Your objective: Reproduce word for word, from the entries below, the line with "Instruction: Click the pink", the line with "You are a computer-use agent. Screen dimensions: 2000x1630", and every line between them, and nothing more.

+ + +

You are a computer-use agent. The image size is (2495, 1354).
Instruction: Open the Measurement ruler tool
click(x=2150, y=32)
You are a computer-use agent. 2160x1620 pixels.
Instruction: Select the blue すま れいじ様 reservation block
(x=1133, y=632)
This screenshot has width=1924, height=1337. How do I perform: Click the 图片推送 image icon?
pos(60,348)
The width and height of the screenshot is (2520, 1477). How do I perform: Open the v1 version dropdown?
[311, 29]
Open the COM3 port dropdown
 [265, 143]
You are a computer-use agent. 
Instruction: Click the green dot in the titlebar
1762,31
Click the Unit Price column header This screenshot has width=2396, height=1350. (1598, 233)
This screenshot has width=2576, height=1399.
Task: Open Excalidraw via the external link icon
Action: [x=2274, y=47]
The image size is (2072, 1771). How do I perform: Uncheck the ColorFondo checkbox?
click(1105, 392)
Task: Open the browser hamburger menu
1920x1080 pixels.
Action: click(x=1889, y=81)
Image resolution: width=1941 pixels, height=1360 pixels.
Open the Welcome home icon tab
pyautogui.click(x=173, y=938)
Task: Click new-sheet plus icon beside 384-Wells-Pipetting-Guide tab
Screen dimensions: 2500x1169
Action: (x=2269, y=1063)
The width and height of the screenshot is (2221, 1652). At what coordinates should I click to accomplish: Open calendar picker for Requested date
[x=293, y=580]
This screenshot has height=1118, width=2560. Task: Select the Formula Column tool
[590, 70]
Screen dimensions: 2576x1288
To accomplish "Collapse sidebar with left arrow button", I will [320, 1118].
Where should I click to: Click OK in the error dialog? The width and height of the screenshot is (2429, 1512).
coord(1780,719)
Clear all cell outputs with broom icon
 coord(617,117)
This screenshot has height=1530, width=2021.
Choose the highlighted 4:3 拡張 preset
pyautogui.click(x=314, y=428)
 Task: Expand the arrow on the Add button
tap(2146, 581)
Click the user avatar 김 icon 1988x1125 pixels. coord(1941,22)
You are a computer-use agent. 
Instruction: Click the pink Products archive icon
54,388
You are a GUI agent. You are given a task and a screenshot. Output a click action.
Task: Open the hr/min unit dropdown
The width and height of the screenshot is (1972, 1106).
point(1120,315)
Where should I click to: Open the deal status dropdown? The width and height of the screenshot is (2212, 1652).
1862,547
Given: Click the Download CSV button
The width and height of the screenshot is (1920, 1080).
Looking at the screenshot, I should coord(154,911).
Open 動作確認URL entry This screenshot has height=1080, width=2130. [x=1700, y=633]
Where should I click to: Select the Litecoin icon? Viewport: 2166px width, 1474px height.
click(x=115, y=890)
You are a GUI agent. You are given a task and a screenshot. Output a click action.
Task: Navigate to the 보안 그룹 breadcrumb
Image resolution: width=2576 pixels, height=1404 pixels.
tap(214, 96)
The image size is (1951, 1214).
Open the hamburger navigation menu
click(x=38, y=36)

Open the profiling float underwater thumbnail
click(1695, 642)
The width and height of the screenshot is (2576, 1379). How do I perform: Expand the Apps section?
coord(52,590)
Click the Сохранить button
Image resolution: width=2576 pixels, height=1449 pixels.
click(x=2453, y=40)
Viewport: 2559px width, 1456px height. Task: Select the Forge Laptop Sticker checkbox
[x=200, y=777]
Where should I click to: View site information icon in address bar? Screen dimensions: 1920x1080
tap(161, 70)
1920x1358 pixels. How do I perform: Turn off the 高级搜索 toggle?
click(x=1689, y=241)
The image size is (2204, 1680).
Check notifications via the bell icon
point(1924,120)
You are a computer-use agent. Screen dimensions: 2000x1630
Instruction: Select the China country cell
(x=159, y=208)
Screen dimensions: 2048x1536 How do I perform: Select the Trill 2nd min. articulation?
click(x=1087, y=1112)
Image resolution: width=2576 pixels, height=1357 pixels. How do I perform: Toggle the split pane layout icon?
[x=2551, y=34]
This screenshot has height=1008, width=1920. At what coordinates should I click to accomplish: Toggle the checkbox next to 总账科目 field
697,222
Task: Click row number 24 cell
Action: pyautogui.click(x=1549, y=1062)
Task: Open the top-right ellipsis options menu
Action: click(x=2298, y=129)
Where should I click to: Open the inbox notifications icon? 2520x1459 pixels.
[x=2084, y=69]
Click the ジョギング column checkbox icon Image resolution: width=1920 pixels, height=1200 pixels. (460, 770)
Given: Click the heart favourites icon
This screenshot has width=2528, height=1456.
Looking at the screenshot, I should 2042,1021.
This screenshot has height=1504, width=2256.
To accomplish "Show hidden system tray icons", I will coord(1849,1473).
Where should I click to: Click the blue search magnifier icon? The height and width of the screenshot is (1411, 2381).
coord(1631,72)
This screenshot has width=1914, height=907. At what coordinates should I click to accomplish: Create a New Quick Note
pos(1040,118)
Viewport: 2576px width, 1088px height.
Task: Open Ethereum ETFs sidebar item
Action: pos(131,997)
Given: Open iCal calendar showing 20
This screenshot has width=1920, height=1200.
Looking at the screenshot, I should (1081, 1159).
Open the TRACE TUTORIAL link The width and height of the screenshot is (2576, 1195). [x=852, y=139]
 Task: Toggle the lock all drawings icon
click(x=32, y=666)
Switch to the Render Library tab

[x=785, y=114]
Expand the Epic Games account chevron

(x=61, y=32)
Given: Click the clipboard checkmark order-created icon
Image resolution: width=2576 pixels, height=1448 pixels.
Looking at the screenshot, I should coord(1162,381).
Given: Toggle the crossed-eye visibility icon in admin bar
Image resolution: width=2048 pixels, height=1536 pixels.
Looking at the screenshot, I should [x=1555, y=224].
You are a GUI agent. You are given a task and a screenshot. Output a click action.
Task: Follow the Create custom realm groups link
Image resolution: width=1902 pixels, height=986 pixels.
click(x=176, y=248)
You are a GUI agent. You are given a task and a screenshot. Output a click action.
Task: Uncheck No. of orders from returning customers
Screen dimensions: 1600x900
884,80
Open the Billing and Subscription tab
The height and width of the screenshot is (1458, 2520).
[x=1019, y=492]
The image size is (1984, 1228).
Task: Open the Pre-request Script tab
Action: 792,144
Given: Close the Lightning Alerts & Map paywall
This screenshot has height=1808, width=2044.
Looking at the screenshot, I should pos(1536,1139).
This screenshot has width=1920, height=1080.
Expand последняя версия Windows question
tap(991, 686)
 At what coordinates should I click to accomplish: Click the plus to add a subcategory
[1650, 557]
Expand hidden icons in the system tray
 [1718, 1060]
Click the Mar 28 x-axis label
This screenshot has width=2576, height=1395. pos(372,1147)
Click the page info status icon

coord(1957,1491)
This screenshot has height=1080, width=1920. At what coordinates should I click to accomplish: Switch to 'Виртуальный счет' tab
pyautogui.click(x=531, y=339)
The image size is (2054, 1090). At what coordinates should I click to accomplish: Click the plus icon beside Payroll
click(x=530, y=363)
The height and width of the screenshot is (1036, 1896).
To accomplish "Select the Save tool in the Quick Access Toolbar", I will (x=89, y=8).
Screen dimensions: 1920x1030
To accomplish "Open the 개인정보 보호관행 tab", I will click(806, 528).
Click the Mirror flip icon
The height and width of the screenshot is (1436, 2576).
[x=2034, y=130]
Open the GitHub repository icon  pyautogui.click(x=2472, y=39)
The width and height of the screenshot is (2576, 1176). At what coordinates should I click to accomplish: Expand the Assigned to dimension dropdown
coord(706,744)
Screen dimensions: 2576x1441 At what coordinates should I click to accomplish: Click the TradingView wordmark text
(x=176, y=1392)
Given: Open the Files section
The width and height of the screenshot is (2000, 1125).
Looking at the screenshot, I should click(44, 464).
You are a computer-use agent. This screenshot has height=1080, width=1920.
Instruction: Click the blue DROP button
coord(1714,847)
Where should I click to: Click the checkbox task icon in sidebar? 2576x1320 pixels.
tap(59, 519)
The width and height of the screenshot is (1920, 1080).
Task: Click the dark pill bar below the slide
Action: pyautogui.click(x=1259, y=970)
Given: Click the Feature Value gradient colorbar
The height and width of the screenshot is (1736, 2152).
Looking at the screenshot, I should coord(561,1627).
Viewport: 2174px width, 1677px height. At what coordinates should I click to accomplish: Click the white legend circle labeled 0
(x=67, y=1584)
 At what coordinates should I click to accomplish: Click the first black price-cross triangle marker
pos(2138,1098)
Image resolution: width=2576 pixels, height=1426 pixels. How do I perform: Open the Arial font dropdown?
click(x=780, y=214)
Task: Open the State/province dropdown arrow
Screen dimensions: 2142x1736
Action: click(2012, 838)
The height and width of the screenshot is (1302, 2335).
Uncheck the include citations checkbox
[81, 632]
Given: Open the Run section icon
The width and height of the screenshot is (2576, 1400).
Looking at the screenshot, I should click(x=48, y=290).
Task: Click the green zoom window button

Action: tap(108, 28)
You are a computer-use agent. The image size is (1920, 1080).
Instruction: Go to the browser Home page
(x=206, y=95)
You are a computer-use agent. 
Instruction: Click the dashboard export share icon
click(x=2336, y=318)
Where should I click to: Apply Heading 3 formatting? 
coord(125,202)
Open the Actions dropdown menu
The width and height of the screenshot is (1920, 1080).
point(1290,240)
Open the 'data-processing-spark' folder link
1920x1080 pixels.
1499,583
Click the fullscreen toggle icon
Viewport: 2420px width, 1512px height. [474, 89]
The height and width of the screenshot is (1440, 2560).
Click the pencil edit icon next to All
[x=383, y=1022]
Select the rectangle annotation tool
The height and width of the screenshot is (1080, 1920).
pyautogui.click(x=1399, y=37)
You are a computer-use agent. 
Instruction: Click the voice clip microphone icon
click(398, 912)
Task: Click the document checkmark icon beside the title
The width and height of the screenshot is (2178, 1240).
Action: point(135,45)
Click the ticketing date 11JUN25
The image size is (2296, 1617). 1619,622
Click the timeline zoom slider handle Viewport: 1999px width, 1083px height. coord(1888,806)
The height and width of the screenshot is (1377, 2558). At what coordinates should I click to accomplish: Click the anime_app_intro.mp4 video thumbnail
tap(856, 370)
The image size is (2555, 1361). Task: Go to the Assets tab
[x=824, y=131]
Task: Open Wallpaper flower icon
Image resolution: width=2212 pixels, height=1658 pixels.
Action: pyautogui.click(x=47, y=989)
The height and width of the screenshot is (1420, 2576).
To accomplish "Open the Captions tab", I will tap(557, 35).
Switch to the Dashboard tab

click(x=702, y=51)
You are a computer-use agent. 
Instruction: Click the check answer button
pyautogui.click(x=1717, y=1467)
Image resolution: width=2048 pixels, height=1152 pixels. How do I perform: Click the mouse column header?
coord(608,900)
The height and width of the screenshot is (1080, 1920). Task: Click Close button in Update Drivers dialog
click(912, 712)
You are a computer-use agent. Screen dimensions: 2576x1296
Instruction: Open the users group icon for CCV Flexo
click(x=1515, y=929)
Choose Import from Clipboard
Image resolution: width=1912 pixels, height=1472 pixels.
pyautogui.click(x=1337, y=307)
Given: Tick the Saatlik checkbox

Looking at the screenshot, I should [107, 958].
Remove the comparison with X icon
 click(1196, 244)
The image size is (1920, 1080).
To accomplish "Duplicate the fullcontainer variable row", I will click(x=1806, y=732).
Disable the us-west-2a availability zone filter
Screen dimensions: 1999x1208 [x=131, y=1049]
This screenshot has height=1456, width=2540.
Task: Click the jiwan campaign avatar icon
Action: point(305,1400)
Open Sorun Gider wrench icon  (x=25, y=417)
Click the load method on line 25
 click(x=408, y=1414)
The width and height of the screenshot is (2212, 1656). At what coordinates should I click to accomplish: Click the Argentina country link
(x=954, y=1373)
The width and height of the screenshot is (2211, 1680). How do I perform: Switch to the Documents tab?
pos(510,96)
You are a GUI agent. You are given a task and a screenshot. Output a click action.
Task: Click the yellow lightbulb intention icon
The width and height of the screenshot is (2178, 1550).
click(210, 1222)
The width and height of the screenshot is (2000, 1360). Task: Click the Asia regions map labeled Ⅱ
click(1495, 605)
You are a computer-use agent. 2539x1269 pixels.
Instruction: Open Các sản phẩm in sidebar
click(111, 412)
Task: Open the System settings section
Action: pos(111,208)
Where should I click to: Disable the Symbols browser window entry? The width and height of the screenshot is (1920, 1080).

+ + +

Answer to this exercise:
Instruction: Click the pink Products archive icon
54,388
You are a GUI agent. You are given a task and a screenshot. Output a click action.
Task: Open the hr/min unit dropdown
The width and height of the screenshot is (1972, 1106).
point(1120,315)
Where should I click to: Open the deal status dropdown? The width and height of the screenshot is (2212, 1652).
1862,547
Given: Click the Download CSV button
The width and height of the screenshot is (1920, 1080).
Looking at the screenshot, I should coord(154,911).
Open 動作確認URL entry This screenshot has height=1080, width=2130. [x=1700, y=633]
Where should I click to: Select the Litecoin icon? Viewport: 2166px width, 1474px height.
click(x=115, y=890)
You are a GUI agent. You are given a task and a screenshot. Output a click action.
Task: Navigate to the 보안 그룹 breadcrumb
Image resolution: width=2576 pixels, height=1404 pixels.
tap(214, 96)
The image size is (1951, 1214).
Open the hamburger navigation menu
click(x=38, y=36)

Open the profiling float underwater thumbnail
click(1695, 642)
The width and height of the screenshot is (2576, 1379). How do I perform: Expand the Apps section?
coord(52,590)
Click the Сохранить button
Image resolution: width=2576 pixels, height=1449 pixels.
click(x=2453, y=40)
Viewport: 2559px width, 1456px height. Task: Select the Forge Laptop Sticker checkbox
[x=200, y=777]
Where should I click to: View site information icon in address bar? Screen dimensions: 1920x1080
tap(161, 70)
1920x1358 pixels. How do I perform: Turn off the 高级搜索 toggle?
click(x=1689, y=241)
The image size is (2204, 1680).
Check notifications via the bell icon
point(1924,120)
You are a computer-use agent. Screen dimensions: 2000x1630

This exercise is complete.